The clock on the wall in the Hampton Bays Public Library hit 7:00 p.m. on Wednesday night and a few Hampton Bays Citizen Advisory Committee members trickled into the basement meeting room. By 7:05 p.m. only six of the 16 CAC members were present. By 7:10, seven members were seated, but not nearly enough to hold a meeting.
"It looks like we are going to have postpone our meeting until February," said Tony Filorimo, recording secretary, looking at his watch.
In order to hold a meeting, Filorimo said that according to the group's bi-laws, at least ten members must to be present to have a voting quorum.
Filorimo quickly phoned Southampton Town Supervisor Anna Throne-Holst and told her to turn around — there would be no meeting.
Slated on the CAC's agenda for the evening was the election of new officers, including a vote to re-elect Sam Lamagna as chair and a ballot to approve Valerie Zuccarelli as the group's recording secretary.
The election of officers, said Filorimo will have to wait until the next scheduled meeting, which will be Feb. 2 at 7:00 p.m. That is, if the quorum requirement can be met.
"We need more members," said Zuccarelli, who was filing in for Lamagna, who was not able to make the meeting.
Filorimo seconded the need for volunteer members. "We are looking for civically-minded community members to join us," he said.
Most needed, said Zuccarelli are young people.
"We need more of them," she said.
"Yes," agreed Filorimo, "We would love to have more young people. They are our future."
The CAC, said Filorimo, is a direct-line of communication to the Town of Southampton. When the CAC speaks, he said, the town listens.
As was its intent: The town board created Community Advisory Committees for each hamlet within the Town of Southampton with the aim of getting a better understanding of community issues. In return, community members can speak and actually be heard.
Because of its clout, Filorimo says the Hampton Bays CAC, has been able to influence change on both major and minor issues within the hamlet.
For example, the CAC spoke up after Stop and Shop submitted its site plan application.
"There were public access and landscaping issues with it," said Filorimo.
However, after discussing the problems with its members, Filorimo said the CAC presented viable options to the town that would improve on Stop and Shop's site plan.
In the end, a scheme that was suitable to all was developed.
Canoe Place Inn has been another discussion point among CAC members and Filorimo believes that without the CAC and other local, including the Hampton Bays Civic and Beautification Committee, the historic structure would have been long gone.

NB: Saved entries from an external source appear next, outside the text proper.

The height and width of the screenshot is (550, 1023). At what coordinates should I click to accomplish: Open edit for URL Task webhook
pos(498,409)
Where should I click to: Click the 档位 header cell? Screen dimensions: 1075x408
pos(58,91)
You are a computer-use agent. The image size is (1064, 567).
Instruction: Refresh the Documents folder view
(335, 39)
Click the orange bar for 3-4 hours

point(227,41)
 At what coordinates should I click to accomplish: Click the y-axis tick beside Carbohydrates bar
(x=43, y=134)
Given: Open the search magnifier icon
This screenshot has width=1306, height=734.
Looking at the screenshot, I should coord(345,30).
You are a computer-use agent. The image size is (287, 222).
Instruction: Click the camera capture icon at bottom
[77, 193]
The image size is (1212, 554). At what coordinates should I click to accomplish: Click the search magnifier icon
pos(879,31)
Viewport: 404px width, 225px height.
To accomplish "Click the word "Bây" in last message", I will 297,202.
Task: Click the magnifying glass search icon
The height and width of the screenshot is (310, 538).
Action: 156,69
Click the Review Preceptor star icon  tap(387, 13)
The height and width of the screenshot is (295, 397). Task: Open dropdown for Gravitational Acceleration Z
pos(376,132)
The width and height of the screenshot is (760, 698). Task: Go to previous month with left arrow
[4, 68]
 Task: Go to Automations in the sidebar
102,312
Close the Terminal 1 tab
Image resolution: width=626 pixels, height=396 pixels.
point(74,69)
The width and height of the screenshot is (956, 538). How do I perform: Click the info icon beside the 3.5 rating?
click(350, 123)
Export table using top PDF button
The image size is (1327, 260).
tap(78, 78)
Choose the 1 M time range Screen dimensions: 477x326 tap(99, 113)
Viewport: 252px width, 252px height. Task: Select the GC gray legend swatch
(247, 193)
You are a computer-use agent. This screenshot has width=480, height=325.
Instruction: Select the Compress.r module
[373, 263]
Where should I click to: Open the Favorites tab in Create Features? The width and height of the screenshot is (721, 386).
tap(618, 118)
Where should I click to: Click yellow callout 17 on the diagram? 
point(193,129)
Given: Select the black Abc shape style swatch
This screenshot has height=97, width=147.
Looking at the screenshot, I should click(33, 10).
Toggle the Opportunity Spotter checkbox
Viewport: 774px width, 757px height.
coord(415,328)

The long-anticipated Draft Environmental Impact Statement for Hampton Bays, which will guide the future of the hamlet, is another major topic that the CAC has been involved in.
That topic will continue to sit at the top of the CAC's agenda as it goes to public hearing on Feb. 1.
To become a member of the CAC, Filorimo, says civic-minded individuals should contact the town supervisor's office and state their intent to join.